Entries for finding text and elements:
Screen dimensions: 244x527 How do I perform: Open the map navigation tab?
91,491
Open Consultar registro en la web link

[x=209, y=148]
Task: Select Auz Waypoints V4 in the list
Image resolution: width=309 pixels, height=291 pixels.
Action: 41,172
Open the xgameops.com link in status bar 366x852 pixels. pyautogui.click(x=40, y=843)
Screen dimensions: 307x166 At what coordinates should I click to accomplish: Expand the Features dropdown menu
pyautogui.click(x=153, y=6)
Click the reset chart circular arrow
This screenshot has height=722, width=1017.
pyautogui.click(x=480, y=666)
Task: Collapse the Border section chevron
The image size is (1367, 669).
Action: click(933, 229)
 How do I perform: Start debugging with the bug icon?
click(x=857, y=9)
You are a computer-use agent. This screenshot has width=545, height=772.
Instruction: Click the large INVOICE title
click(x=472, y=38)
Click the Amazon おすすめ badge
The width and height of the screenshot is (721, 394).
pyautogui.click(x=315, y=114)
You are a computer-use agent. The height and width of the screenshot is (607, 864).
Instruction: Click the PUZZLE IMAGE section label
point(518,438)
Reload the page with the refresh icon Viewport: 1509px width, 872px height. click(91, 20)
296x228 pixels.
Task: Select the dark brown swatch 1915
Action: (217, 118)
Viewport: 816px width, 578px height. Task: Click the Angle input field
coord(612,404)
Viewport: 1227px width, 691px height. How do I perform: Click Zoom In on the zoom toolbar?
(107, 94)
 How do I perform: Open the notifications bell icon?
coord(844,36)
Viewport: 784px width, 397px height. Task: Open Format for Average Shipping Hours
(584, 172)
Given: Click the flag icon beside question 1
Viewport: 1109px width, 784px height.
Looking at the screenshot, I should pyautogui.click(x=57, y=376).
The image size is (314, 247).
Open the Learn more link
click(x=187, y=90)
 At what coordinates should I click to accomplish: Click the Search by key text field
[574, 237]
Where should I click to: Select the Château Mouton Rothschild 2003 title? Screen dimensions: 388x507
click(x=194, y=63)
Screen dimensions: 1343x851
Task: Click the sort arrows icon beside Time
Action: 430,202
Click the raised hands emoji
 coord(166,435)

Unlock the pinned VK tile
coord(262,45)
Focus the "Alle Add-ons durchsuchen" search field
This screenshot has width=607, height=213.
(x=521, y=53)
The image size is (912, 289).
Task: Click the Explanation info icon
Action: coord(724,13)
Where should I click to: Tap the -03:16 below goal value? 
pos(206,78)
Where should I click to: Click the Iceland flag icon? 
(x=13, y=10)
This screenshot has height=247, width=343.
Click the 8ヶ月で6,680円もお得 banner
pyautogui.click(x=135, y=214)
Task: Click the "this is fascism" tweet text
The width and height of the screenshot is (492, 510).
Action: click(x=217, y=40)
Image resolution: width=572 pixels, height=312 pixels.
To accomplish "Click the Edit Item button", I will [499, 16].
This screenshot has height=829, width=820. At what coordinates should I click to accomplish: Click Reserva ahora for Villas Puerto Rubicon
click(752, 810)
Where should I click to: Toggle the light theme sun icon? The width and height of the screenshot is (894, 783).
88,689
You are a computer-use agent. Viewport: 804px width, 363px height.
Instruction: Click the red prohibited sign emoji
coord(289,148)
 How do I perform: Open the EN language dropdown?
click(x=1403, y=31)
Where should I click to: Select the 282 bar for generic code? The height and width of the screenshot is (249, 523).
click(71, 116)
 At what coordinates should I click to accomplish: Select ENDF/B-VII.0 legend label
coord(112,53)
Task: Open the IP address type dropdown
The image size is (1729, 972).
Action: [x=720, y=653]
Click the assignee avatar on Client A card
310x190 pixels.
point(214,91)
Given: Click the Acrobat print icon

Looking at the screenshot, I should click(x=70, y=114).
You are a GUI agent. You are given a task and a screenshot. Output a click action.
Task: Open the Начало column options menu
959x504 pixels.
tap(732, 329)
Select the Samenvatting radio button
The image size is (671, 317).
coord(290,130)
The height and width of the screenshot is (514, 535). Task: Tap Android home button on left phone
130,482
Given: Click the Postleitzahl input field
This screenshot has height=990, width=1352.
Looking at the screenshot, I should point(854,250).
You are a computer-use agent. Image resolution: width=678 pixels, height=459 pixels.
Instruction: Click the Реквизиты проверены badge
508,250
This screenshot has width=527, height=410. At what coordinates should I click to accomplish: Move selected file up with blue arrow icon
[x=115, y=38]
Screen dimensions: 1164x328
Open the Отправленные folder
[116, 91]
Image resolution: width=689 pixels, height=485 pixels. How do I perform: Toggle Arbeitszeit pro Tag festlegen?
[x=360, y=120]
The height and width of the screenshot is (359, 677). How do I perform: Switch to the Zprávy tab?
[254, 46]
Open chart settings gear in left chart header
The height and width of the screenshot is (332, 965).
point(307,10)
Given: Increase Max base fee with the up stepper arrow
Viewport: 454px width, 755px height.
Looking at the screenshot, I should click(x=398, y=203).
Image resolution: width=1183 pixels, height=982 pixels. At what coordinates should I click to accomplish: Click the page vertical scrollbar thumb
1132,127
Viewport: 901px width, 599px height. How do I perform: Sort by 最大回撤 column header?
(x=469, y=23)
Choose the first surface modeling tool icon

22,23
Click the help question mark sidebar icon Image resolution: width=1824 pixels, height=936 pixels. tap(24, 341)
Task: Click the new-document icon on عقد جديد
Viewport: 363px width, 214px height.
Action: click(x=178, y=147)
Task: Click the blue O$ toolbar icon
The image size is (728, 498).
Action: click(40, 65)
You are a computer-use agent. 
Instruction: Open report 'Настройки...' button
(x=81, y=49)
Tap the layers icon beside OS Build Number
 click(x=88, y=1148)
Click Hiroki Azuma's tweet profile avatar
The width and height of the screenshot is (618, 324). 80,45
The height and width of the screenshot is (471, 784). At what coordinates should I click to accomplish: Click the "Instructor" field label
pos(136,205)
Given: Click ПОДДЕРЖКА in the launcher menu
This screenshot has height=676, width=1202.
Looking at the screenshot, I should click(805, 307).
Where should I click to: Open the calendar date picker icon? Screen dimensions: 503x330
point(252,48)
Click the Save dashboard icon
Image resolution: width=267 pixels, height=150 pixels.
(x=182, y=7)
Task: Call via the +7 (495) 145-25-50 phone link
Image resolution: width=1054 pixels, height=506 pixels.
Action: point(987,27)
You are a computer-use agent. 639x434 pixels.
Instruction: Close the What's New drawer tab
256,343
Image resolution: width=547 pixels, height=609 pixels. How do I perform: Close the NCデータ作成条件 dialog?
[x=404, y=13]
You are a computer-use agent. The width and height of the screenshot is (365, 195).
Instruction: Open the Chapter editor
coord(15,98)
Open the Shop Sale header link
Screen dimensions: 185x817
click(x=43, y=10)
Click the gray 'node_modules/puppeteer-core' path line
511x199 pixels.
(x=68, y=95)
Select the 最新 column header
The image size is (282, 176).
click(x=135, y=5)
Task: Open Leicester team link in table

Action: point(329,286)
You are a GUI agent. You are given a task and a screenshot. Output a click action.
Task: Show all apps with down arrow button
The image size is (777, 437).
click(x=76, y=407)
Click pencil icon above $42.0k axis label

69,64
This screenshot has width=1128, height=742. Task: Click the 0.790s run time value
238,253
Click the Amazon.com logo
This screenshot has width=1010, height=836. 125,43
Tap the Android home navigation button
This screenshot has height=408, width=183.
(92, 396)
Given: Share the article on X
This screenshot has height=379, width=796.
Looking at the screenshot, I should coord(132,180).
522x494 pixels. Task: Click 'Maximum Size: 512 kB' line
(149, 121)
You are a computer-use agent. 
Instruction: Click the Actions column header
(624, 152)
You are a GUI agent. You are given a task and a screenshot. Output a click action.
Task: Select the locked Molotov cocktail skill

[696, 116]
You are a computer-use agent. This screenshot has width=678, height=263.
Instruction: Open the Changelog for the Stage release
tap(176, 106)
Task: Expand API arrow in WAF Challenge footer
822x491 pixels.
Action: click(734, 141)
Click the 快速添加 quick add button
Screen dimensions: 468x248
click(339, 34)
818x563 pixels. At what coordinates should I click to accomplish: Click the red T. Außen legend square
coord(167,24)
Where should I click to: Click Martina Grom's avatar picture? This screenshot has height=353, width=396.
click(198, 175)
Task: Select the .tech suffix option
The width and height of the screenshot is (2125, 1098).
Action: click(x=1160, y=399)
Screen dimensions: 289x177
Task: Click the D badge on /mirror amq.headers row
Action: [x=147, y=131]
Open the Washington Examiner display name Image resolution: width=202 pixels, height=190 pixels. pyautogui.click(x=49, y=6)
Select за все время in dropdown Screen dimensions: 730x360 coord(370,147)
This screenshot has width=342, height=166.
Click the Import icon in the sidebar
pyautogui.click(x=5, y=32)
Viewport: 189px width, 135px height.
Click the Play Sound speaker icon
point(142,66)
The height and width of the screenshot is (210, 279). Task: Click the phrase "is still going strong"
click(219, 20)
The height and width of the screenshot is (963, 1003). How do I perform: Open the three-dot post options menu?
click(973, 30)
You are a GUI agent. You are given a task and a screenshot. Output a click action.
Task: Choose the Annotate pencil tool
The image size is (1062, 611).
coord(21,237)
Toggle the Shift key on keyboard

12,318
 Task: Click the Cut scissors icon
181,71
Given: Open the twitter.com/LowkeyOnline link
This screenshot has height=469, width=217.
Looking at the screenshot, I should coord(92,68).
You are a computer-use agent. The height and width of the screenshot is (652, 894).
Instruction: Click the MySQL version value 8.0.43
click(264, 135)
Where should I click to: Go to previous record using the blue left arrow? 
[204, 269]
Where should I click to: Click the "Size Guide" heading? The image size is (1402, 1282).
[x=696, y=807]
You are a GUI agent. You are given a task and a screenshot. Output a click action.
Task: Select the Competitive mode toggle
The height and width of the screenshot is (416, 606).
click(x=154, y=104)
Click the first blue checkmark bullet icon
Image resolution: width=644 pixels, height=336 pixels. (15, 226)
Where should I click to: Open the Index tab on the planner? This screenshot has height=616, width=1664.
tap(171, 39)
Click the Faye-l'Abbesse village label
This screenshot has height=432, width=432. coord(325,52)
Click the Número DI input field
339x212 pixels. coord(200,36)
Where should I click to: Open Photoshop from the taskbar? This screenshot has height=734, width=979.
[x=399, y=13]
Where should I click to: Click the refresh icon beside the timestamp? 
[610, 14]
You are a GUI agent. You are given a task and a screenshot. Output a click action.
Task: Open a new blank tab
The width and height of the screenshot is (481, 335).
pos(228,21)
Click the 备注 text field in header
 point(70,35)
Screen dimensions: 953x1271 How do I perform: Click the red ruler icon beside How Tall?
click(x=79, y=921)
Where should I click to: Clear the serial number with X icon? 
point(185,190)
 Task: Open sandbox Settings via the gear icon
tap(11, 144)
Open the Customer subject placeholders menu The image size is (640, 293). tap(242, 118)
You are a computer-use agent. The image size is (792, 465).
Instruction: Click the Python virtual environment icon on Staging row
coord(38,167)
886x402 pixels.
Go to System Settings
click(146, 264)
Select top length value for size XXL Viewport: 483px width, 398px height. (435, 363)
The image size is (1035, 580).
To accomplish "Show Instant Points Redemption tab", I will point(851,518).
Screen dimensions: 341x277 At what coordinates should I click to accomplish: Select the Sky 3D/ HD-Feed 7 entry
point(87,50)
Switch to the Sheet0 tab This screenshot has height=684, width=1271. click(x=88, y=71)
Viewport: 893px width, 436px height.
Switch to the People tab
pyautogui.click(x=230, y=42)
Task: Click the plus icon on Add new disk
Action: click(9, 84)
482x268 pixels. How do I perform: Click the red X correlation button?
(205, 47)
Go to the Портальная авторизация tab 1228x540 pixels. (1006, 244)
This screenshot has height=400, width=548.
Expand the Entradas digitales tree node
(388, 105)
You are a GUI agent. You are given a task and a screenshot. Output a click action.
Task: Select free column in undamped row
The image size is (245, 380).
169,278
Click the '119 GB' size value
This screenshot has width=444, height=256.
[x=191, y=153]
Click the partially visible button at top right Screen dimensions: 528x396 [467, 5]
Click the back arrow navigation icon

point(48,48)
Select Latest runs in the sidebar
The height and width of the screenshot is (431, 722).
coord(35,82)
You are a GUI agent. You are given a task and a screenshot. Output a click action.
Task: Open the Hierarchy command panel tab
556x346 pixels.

YOUR OBJECTIVE ▸ Gather every line of the data above that contains the word "tweet".

SOLUTION ▸
Task: Click the "this is fascism" tweet text
Click Hiroki Azuma's tweet profile avatar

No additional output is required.